[What you have to do] Set down every entry exactly as it was written.

[Records shown]

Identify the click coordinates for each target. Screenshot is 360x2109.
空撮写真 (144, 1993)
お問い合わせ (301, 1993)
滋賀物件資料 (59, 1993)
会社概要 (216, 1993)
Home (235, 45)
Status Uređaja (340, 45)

[Solution to this problem]
Identify the click coordinates for each target. Screenshot is 360x2109.
空撮写真 (144, 1993)
お問い合わせ (301, 1993)
滋賀物件資料 (59, 1993)
会社概要 (216, 1993)
Home (235, 45)
Status Uređaja (340, 45)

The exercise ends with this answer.